Collected data:
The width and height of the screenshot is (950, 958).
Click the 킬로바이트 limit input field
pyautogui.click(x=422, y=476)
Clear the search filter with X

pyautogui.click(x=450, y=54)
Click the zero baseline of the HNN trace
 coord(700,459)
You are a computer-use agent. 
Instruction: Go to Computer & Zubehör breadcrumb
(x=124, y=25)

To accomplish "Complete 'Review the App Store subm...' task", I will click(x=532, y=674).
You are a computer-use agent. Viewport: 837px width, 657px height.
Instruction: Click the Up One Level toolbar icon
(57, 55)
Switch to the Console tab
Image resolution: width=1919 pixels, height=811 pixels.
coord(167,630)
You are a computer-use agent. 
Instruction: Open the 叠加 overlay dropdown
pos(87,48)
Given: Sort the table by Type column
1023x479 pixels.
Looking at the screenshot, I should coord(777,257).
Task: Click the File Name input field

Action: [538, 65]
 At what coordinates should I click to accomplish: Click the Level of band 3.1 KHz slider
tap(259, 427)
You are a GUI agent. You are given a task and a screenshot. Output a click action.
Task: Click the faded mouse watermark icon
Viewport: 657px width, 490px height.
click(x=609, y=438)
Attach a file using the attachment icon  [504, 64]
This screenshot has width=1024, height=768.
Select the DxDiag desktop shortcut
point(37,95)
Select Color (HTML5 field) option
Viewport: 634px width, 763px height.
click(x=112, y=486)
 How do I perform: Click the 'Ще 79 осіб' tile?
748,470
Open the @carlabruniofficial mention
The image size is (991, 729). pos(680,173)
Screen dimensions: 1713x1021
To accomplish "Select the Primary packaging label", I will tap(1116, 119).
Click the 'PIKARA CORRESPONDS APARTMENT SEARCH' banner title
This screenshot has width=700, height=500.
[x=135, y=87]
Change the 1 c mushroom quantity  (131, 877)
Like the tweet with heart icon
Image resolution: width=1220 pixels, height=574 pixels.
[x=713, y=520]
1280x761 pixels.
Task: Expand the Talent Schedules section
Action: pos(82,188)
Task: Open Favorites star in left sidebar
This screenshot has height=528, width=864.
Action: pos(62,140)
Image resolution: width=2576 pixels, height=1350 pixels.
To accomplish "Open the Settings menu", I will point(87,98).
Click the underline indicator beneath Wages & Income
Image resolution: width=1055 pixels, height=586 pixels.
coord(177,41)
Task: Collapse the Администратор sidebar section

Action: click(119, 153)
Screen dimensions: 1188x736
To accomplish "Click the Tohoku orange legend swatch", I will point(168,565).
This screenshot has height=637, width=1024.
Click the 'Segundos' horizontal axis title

What to produce: Reply with the number of lines above in which the word "dimensions" appears, and with nothing else.

Result for this task: 2